** Opening Data excerpts block **

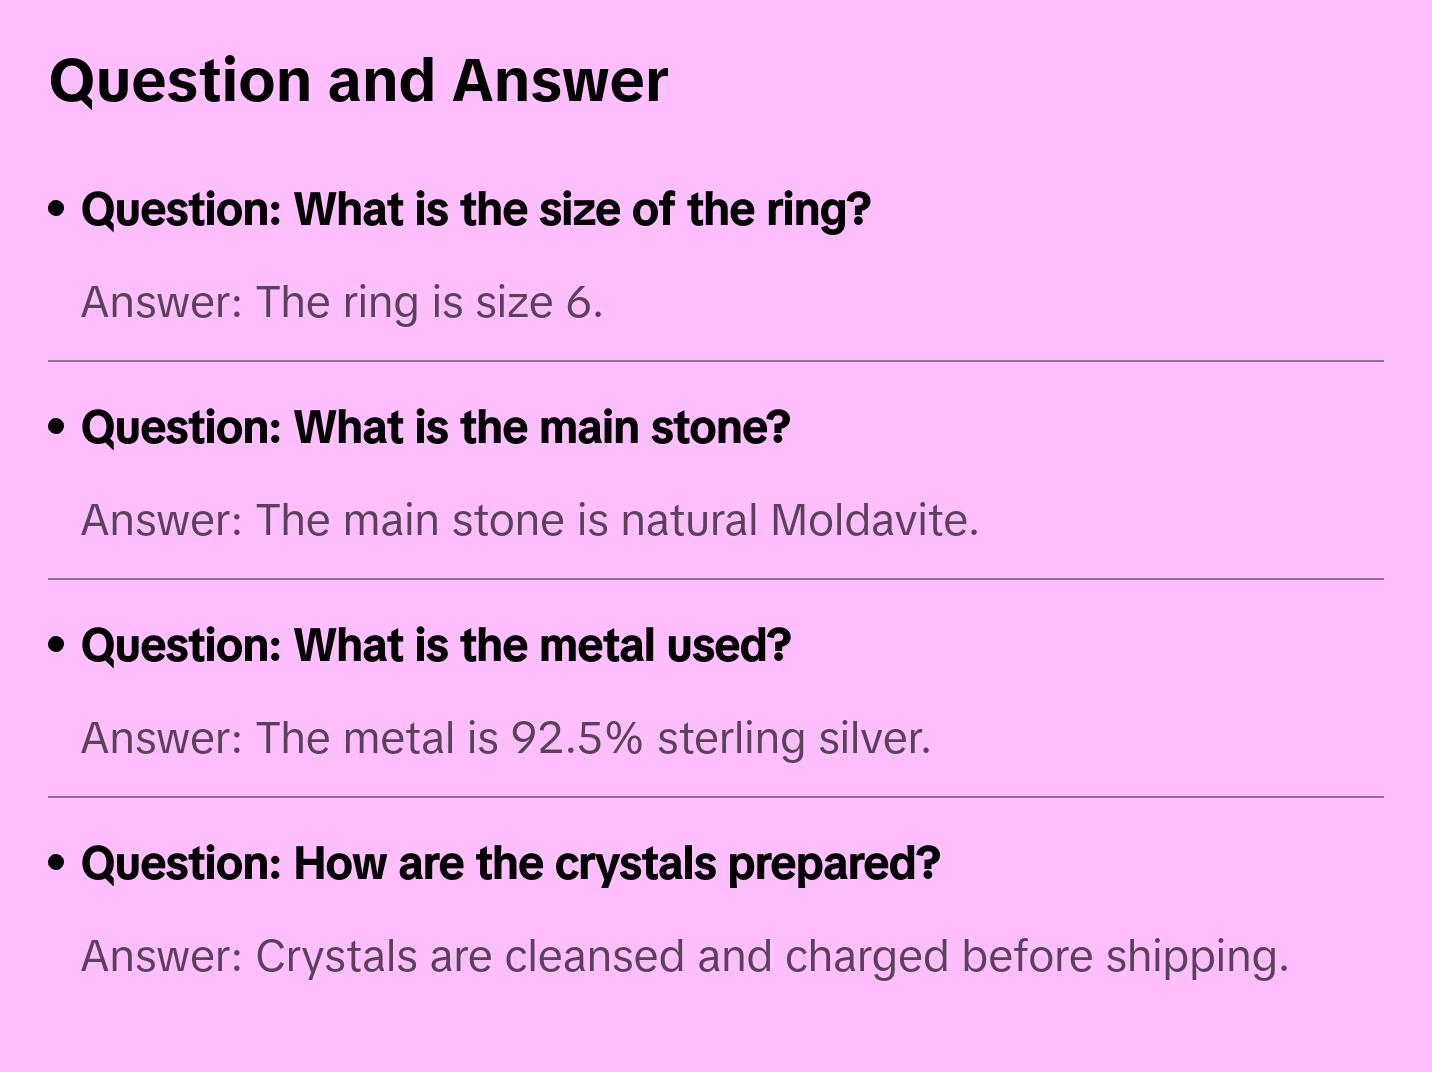Select the ring size question
The image size is (1432, 1072).
coord(476,210)
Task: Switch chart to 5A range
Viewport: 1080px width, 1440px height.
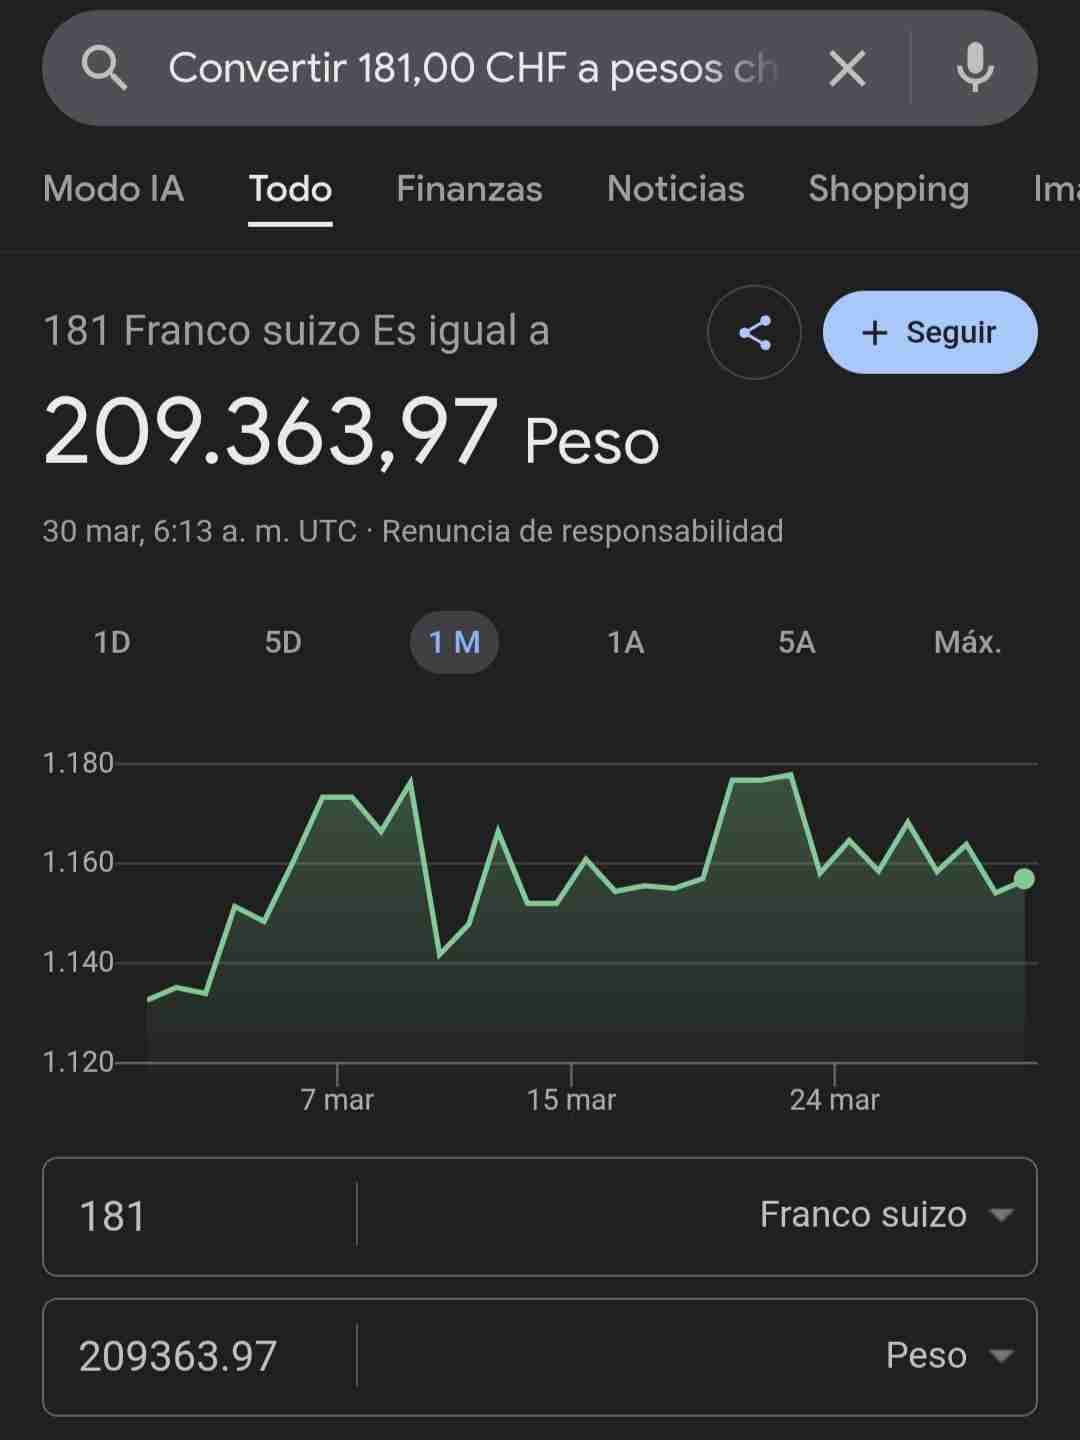Action: tap(796, 642)
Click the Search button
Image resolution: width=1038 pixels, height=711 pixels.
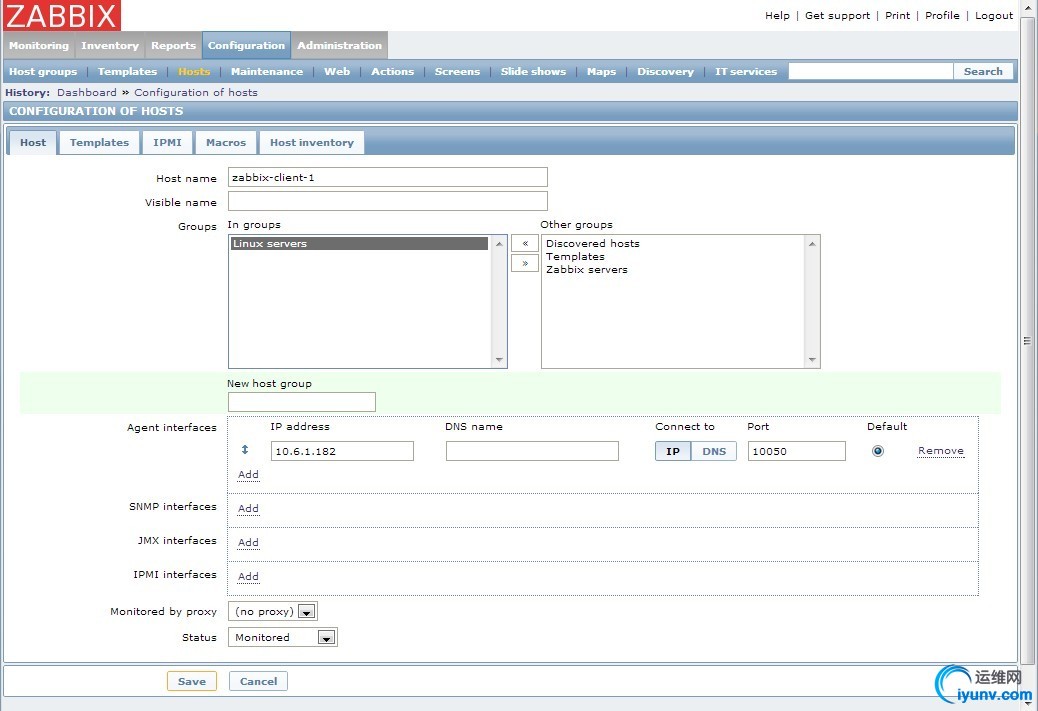tap(982, 71)
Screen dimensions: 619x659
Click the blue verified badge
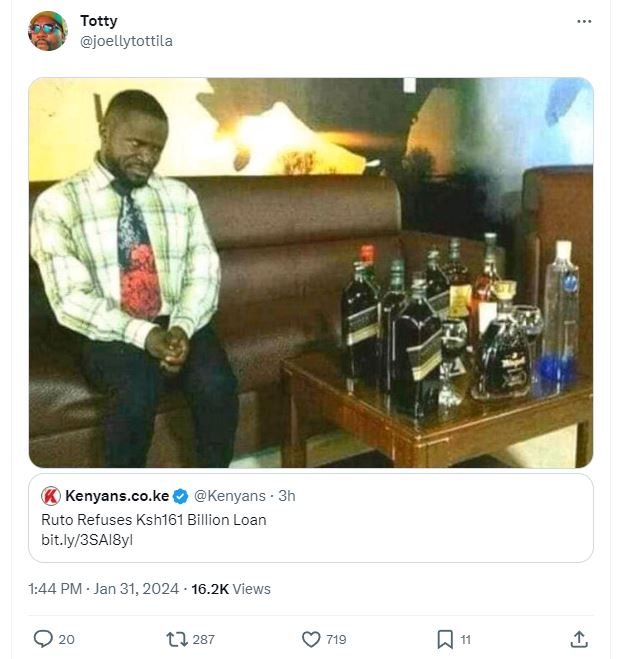click(x=181, y=496)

** Closing Data excerpts block **

- **Problem description**
Give an exact copy of the line containing "Click the Search button" and every line after it through the end of the entries. Pictures are to be dropped.

- **Result for this task**
Click the Search button
Image resolution: width=1038 pixels, height=711 pixels.
tap(982, 71)
Screen dimensions: 619x659
Click the blue verified badge
click(x=181, y=496)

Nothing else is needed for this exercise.